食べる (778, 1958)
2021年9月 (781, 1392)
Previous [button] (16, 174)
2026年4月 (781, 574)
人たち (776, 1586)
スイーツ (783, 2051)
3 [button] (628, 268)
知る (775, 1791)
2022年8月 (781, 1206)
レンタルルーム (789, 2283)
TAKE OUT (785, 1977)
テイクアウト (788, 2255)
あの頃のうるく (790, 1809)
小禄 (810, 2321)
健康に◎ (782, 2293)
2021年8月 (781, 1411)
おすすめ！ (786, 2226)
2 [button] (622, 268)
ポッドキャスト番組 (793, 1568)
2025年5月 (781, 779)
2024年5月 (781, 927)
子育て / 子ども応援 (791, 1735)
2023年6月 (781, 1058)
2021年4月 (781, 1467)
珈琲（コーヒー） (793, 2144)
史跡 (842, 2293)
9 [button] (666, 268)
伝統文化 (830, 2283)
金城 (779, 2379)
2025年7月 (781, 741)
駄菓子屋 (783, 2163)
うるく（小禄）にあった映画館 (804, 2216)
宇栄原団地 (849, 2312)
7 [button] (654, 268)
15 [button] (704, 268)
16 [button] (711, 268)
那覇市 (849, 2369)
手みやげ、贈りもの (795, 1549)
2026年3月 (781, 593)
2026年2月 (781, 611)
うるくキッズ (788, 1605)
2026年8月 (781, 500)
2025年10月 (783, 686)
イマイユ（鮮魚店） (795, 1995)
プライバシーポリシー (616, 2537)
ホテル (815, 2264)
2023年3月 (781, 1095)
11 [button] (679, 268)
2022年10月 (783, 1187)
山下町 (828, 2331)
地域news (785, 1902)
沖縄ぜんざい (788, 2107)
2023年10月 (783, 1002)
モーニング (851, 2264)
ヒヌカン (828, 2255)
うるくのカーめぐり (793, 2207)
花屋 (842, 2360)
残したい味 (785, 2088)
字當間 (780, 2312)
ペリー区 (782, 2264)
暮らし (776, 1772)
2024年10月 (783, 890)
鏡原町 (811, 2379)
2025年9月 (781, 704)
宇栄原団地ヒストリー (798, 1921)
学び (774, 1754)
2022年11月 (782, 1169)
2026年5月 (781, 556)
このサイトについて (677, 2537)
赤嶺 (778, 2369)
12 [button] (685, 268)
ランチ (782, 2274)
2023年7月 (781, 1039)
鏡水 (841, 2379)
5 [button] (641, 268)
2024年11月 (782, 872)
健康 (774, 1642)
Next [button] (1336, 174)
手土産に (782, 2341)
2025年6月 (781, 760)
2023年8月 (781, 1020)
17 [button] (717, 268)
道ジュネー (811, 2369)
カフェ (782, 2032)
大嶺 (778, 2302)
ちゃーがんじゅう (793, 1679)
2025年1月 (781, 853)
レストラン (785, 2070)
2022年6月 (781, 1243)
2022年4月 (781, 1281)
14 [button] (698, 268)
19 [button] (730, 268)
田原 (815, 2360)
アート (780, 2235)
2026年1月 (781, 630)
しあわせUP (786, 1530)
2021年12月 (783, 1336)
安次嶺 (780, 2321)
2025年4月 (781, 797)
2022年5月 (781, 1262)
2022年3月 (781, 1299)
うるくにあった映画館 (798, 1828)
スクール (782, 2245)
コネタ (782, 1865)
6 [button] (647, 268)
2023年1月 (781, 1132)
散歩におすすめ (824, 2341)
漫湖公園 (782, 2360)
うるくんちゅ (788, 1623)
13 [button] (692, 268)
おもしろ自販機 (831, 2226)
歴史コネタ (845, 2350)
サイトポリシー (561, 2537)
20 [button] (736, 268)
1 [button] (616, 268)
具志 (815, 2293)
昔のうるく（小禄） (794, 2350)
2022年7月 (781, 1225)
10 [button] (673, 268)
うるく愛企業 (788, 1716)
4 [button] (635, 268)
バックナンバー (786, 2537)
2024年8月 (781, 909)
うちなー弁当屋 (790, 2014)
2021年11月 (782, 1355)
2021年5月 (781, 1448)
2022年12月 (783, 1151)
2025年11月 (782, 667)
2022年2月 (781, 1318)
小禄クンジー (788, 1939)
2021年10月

Task prompt — Could you copy every record above exactly as it stands?

Response area —
食べる (778, 1958)
2021年9月 (781, 1392)
Previous [button] (16, 174)
2026年4月 (781, 574)
人たち (776, 1586)
スイーツ (783, 2051)
3 [button] (628, 268)
知る (775, 1791)
2022年8月 (781, 1206)
レンタルルーム (789, 2283)
TAKE OUT (785, 1977)
テイクアウト (788, 2255)
あの頃のうるく (790, 1809)
小禄 (810, 2321)
健康に◎ (782, 2293)
2021年8月 (781, 1411)
おすすめ！ (786, 2226)
2 [button] (622, 268)
ポッドキャスト番組 (793, 1568)
2025年5月 (781, 779)
2024年5月 (781, 927)
子育て / 子ども応援 (791, 1735)
2023年6月 (781, 1058)
2021年4月 (781, 1467)
珈琲（コーヒー） (793, 2144)
史跡 (842, 2293)
9 [button] (666, 268)
伝統文化 (830, 2283)
金城 (779, 2379)
2025年7月 (781, 741)
駄菓子屋 (783, 2163)
うるく（小禄）にあった映画館 (804, 2216)
宇栄原団地 (849, 2312)
7 [button] (654, 268)
15 [button] (704, 268)
16 [button] (711, 268)
那覇市 (849, 2369)
手みやげ、贈りもの (795, 1549)
2026年3月 (781, 593)
2026年2月 (781, 611)
うるくキッズ (788, 1605)
2026年8月 (781, 500)
2025年10月 (783, 686)
イマイユ（鮮魚店） (795, 1995)
プライバシーポリシー (616, 2537)
ホテル (815, 2264)
2023年3月 (781, 1095)
11 [button] (679, 268)
2022年10月 (783, 1187)
山下町 (828, 2331)
地域news (785, 1902)
沖縄ぜんざい (788, 2107)
2023年10月 (783, 1002)
モーニング (851, 2264)
ヒヌカン (828, 2255)
うるくのカーめぐり (793, 2207)
花屋 (842, 2360)
残したい味 (785, 2088)
字當間 (780, 2312)
ペリー区 (782, 2264)
暮らし (776, 1772)
2024年10月 (783, 890)
鏡原町 (811, 2379)
2025年9月 (781, 704)
宇栄原団地ヒストリー (798, 1921)
学び (774, 1754)
2022年11月 (782, 1169)
2026年5月 (781, 556)
このサイトについて (677, 2537)
赤嶺 (778, 2369)
12 [button] (685, 268)
ランチ (782, 2274)
2023年7月 (781, 1039)
鏡水 (841, 2379)
5 [button] (641, 268)
2024年11月 (782, 872)
健康 (774, 1642)
Next [button] (1336, 174)
手土産に (782, 2341)
2025年6月 (781, 760)
2023年8月 (781, 1020)
17 [button] (717, 268)
道ジュネー (811, 2369)
カフェ (782, 2032)
大嶺 (778, 2302)
ちゃーがんじゅう (793, 1679)
2025年1月 (781, 853)
レストラン (785, 2070)
2022年6月 (781, 1243)
2022年4月 (781, 1281)
14 [button] (698, 268)
19 [button] (730, 268)
田原 (815, 2360)
アート (780, 2235)
2026年1月 (781, 630)
しあわせUP (786, 1530)
2021年12月 (783, 1336)
安次嶺 (780, 2321)
2025年4月 (781, 797)
2022年5月 (781, 1262)
2022年3月 (781, 1299)
うるくにあった映画館 (798, 1828)
スクール (782, 2245)
コネタ (782, 1865)
6 [button] (647, 268)
2023年1月 (781, 1132)
散歩におすすめ (824, 2341)
漫湖公園 (782, 2360)
うるくんちゅ (788, 1623)
13 [button] (692, 268)
おもしろ自販機 (831, 2226)
歴史コネタ (845, 2350)
サイトポリシー (561, 2537)
20 [button] (736, 268)
1 [button] (616, 268)
具志 (815, 2293)
昔のうるく（小禄） (794, 2350)
2022年7月 (781, 1225)
10 [button] (673, 268)
うるく愛企業 (788, 1716)
4 [button] (635, 268)
バックナンバー (786, 2537)
2024年8月 (781, 909)
うちなー弁当屋 (790, 2014)
2021年11月 (782, 1355)
2021年5月 (781, 1448)
2022年12月 (783, 1151)
2025年11月 (782, 667)
2022年2月 (781, 1318)
小禄クンジー (788, 1939)
2021年10月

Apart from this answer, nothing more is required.